Parity appears to have a bug bounty program, but the bounty is only $100. Given that they've now had two bugs that caused 9-figure losses in the past year, this is clearly too low. They need real auditing, and they need to pay the market price for real auditing.
You are right, but unfortunately, the de-facto bug bounty for unethical hackers is way beyond anything that could be offered to well-intentioned researchers. This makes your suggestion of professional auditing the highest priority.
bug bounties don't compete with crime. crime always will pay more.
bug bounties compete among themselves. Honest researchers will be busy finding some mobile game bugs for $700 a pop or improving security at google or yahoo for up to $10k instead of helping your company save from a 9 figure bug because you only offer $100
I wondered why you didn't mention the maximum, and after checking their website found no other figures besides the $100 minimum.

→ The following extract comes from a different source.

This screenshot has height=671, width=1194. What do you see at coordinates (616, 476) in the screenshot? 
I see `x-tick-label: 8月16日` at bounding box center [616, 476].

They do state "Rewards over the minimum are at our discretion, but we will pay significantly more for particularly serious issues, i.e. that the identified issue could put a significant number of users at risk of severe damage, monetary or otherwise."
What they consider significant is anyone's guess. Given the stakes, even a 10000% increase would still be underwhelming for a high impact bug.
Being coy about what they will pay is not going to have the desired effect of attracting bug hunters - it's kind of like Dr. Strangelove: "The whole point of the doomsday machine is lost...if you keep it a secret!"